Martin likes the variety.
“I think as people we should always be trying to learn and grow and make ourselves better in some type of way every day,” said Martin, who spent last week helping a co-worker write and edit RFPs (Request For Proposals). “I’m sure next week I’ll get on something else. The fact that I can come somewhere and they’re teaching me something new every day and it’s something I want to do for the rest of my life, it’s a blessing and a great opportunity. I come to work every day eager to learn, eager to do something different and better in order to better my future.”
“I’m officially in the business administration department of AATC,” said Dow. “I’ve been working with a couple of their industrial engineers and one other person.

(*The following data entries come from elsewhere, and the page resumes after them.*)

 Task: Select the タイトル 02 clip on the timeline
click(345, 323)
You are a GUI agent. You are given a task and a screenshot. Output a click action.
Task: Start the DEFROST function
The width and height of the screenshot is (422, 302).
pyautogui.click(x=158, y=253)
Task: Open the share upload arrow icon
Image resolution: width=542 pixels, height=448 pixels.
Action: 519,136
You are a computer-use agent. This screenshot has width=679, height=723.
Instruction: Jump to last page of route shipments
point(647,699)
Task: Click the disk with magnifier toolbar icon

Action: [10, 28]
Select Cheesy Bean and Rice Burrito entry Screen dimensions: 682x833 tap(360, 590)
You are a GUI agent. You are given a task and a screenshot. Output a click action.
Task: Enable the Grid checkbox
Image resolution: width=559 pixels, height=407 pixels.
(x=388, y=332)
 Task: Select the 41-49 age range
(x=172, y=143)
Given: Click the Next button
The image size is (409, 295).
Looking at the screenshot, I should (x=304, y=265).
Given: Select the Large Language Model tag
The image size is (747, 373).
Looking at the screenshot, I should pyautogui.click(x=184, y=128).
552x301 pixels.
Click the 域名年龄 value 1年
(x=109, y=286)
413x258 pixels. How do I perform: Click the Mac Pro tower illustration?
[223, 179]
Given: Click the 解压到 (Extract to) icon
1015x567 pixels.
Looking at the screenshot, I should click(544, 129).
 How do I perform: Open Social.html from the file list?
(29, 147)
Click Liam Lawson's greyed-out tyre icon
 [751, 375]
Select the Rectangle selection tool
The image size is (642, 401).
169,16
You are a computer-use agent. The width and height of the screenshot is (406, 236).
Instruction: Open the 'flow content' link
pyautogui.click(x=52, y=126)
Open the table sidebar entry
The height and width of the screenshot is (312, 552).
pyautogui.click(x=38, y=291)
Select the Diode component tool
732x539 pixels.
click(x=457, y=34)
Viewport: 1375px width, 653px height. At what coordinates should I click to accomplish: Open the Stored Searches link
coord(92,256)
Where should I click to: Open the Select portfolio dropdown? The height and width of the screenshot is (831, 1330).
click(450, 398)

They’ve been giving me some projects involving asset management, some data analysis of things like injury rates, anything from looking a little bit at the snow plan that they have, as well as simple things like mapping out cleaning areas to help improve their cleaning schedule.”
While both Dow, Lee and Martin all have big plans for their upcoming seasons — Lee is the Jackets’ two-year returning starter at left tackle, Martin had a superb spring and is working his way up the depth chart on the defensive line in Georgia Tech’s new 3-4 defensive scheme and Dow is looking to build on a strong showing in cross country last year — they also see the summer as a major building block for life after college.
“I plan to get my master’s degree while I’m at Tech. I want to get in project management or procurement, so I want to learn the insides and outs of that,” Martin said. “Plus, working with the operators at the airport — Delta’s a big name — and if I do a good job, I’m sure other people can help get me in most airports in the United States. My manager said most internships [at AATC] turn into full-time positions and you can work at almost any airport without an entry-level job, so that’s a good thing.”
“There’s a lot,” said Dow, who last year held an internship studying with the Georgia Tech AE/ISYE Limerick Summer Program in Limerick, Ireland. “I’m improving my skills in simple things like Excel or just learning more about the operations of the airport and asset management. It’s only my second week, so part of it was just some training and orientation of things. I still have a lot to learn.”
Martin has found the atmosphere at AATC refreshing in that he’s being treated as a peer, not as a “intern.”
“Honestly, what was surprising for me was just the dynamic of the whole working office,” he said. “I always thought when I would work an internship, people were going to be talking down to me like I was just a kid and I didn’t know a whole lot what I was talking about. But they treat me like I’m an adult, they respect me, they’ve given me some tasks that are meaningful and hold some weight. So they’re not babying me or trying to keep me from doing anything that’s important, which I think is very valuable.”
Also valuable has been the ability to manage time. Dow, who is working a full 40-hour week at AATC, is training by running at night. Martin is also working five days a week, taking classes in management science and computer science and working out with the team during player-organized activities on Tuesday and Thursday.
He’s embracing his busy summer even if he is being thrown right into the fire.
“I’ve never been someone that’s scared of a problem or scared of a challenge,” he said. “So I appreciate it and take it and do the best I can and learn from it.”
Dow has learned a greater appreciation for the workings of an airport.
“Just seeing how much goes on behind the scenes at the airport,” she said. “How much there is to manage and handle at the airport and things you don’t normally think about, like cleaning or just maintenance or all the operations of the airport. It will be a little bit different flying out now that I have a little better of understanding of how things operate and understand the airport more.”